A proof is represented as a function π : [ℓ] → F. π(q) is the answer to query q.

Equations

• ProofOracle π = { spec := OracleSpec.ofFn fun (x : Fin ℓ) => F, impl := fun (q : (OracleSpec.ofFn fun (x : Fin ℓ) => F).Domain) => pure (π q) }

@[reducible, inline]

abbrev PCPOracleSpec (F : Type) (ℓ : ℕ) : OracleSpec (ℕ ⊕ Fin ℓ)

Equations

• PCPOracleSpec F ℓ = unifSpec + OracleSpec.ofFn fun (x : Fin ℓ) => F

@[reducible, inline]

abbrev PCPVerifier (α : Type) (size : α → ℕ) (F : Type) (ℓ : ℕ → ℕ) : Type

Equations

• PCPVerifier α size F ℓ = ((x : α) → OracleComp (PCPOracleSpec F (ℓ (size x))) Bool)
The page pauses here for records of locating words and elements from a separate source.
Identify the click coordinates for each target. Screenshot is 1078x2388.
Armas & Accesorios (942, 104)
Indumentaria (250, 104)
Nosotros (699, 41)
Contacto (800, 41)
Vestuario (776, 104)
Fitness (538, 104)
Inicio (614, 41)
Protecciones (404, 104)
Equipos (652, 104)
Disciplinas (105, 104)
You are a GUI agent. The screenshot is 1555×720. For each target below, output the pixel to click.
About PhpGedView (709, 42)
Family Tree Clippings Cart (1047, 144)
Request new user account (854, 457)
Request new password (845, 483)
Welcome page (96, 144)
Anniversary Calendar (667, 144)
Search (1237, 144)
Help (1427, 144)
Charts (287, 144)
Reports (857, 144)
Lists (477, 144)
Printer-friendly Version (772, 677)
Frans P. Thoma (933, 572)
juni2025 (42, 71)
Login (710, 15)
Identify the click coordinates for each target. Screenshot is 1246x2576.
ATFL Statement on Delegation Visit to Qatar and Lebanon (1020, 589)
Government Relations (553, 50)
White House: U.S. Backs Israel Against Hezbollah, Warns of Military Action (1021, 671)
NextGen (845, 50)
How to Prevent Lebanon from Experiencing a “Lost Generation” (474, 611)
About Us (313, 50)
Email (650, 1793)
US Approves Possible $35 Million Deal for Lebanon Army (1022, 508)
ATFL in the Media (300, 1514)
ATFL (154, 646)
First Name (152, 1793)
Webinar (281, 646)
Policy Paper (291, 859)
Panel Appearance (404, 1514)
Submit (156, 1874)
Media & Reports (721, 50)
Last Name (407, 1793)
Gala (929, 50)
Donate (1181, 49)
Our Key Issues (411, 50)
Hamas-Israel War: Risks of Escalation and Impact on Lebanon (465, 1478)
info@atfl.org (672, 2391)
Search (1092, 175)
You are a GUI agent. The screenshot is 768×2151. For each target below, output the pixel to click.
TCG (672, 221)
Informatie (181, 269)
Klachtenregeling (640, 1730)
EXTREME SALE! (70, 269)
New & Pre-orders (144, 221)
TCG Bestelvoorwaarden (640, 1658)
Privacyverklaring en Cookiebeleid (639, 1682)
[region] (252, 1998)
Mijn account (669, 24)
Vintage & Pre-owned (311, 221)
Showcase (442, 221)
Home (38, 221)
def PCP {α : Type} (size : α → ℕ) (ε_c ε_s : ENNReal) (F : Type) [Fintype F] [DecidableEq F] [Inhabited F] (ℓ q r : ℕ → ℕ) : Set (Set α)

Equations

• One or more equations did not get rendered due to their size.

@[reducible, inline]

abbrev LinProofOracle {F : Type} [Field F] {ℓ : ℕ} (π : Fin ℓ → F) : OracleContext (Fin ℓ → F) ProbComp

A linear-query proof: a query is a vector u, and the answer is the inner product ⟨π, u⟩.

Equations

• LinProofOracle π = { spec := OracleSpec.ofFn fun (x : Fin ℓ → F) => F, impl := fun (u : (OracleSpec.ofFn fun (x : Fin ℓ → F) => F).Domain) => pure (π ⬝ᵥ u) }

@[reducible, inline]

abbrev LPCPOracleSpec (F : Type) [Field F] (ℓ : ℕ) : OracleSpec (ℕ ⊕ (Fin ℓ → F))

Equations

• LPCPOracleSpec F ℓ = unifSpec + OracleSpec.ofFn fun (x : Fin ℓ → F) => F

@[reducible, inline]

abbrev LPCPVerifier (α : Type) (size : α → ℕ) (F : Type) [Field F] (ℓ : ℕ → ℕ) : Type

Equations

• LPCPVerifier α size F ℓ = ((x : α) → OracleComp (LPCPOracleSpec F (ℓ (size x))) Bool)

def LPCP {α : Type} (size : α → ℕ) (ε_c ε_s : ENNReal) (F : Type) [Field F] [Fintype F] [DecidableEq F] [Inhabited F] (ℓ q r : ℕ → ℕ) : Set (Set α)

Equations

• One or more equations did not get rendered due to their size.